The Full Moon celebrates Jupiter’s coming opposition by accompanying the bright planet in a beautiful conjunction tonight.
Even last night Jupiter and the Moon were close enough to attract attention. Tonight they’ll be even more striking. Two reasons for that. The Moon is full this evening and will have crept within 41/2° of the planet. They’ll rise together and roll together all night long.
February’s full moon is aptly named the Full Snow Moon as snowfall can be heavy this month. Just ask the folks in Chicago. The Cherokee Indians called it the “Bone Moon”, named for the tough times experienced by many Native Americans in mid-winter when food supplies ran low. With little left to eat people made use of everything including bones and bone marrow for soup.
Not only is the Full Moon directly opposite the Sun in the sky, rising around sunset and setting around sunrise, but in mid-winter they’re nearly on opposite ends of the celestial seesaw.
In early February the Sun is still near its lowest point in the sky (bottom of the seesaw) for the northern half of the globe. And while daylight is steadily increasing as the Sun moves northward, darkness still has the upper hand this month. Full Moons like tonight’s lie 180° opposite the Sun, placing the Moon near the top of the seesaw. Come early August, the Sun will occupy the Moon’s spot and the Full Moon will have slid down to the Sun’s current position. Yin and Yang folks.

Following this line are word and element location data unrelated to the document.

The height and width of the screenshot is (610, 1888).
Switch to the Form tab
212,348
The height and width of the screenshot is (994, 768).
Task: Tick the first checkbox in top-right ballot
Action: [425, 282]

Now here’s the interesting thing. Jupiter will also be in “full moon” phase when it reaches opposition this Friday Feb. 6. Take a look at the diagram. From our perspective on Earth, Jupiter and the Sun lie on opposite sides of our planet 180° apart. As the Sun sets Friday, Jupiter will rise in the east and remain visible all night until setting around sunrise exactly like a Full Moon.
So in a funny way, we have two Full Moons this week only one’s a planet.
Like me, a lot of you enjoy a good moonrise. That golden-orange globe, the crazy squished appearance at rising and the transition to the bright, white, beaming disk that throws enough light on a winter night to ski in the forest without a headlamp. All good reasons to be alive.
To find when the moon rises for your town, click over to this moonrise calculator. As you step outside tonight to get your required Moon and Jupiter-shine, consider the scene if we took neighboring Jupiter and placed it at the same distance as the Moon. A recent series of such scenes was released by the Russian Federal Space Agency (Roscosmos). I included one here and added the Moon for you to compare. Is Jupiter enormous or what?